What the task asks ▸ Please print exactly the lines running from the one that contains "Select the Create" to the end of the data, with both lines included.

*** Opening Exercise data ***

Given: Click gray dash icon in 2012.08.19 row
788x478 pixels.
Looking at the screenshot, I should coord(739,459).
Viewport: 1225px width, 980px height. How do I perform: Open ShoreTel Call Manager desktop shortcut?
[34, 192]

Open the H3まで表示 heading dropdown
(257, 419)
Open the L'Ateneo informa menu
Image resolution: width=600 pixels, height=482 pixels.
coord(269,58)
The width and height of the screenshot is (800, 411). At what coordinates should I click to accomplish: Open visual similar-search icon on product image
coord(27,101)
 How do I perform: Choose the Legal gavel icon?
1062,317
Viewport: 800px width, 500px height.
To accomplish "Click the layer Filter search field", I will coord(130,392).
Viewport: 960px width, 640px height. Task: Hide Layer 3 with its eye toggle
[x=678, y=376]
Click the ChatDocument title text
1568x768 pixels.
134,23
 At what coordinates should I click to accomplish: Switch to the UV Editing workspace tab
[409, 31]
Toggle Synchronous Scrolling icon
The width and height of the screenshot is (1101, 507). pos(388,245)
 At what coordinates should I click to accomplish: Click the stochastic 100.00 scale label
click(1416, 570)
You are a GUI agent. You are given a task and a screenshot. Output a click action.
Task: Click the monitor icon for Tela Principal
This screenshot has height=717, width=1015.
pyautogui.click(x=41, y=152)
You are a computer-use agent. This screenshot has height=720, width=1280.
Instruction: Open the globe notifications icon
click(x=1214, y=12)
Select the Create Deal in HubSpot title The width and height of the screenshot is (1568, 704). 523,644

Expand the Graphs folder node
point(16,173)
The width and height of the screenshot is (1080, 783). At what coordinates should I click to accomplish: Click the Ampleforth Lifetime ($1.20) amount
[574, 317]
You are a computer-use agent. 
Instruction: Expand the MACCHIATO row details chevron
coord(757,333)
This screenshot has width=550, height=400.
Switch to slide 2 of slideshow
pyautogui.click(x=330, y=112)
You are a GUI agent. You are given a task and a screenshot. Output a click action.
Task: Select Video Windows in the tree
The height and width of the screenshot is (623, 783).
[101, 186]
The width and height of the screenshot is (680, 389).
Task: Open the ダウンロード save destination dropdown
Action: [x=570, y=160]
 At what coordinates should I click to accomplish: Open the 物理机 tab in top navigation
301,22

*** Closing Exercise data ***

Result of the exercise ▸
Select the Create Deal in HubSpot title The width and height of the screenshot is (1568, 704). 523,644

Expand the Graphs folder node
point(16,173)
The width and height of the screenshot is (1080, 783). At what coordinates should I click to accomplish: Click the Ampleforth Lifetime ($1.20) amount
[574, 317]
You are a computer-use agent. 
Instruction: Expand the MACCHIATO row details chevron
coord(757,333)
This screenshot has width=550, height=400.
Switch to slide 2 of slideshow
pyautogui.click(x=330, y=112)
You are a GUI agent. You are given a task and a screenshot. Output a click action.
Task: Select Video Windows in the tree
The height and width of the screenshot is (623, 783).
[101, 186]
The width and height of the screenshot is (680, 389).
Task: Open the ダウンロード save destination dropdown
Action: [x=570, y=160]
 At what coordinates should I click to accomplish: Open the 物理机 tab in top navigation
301,22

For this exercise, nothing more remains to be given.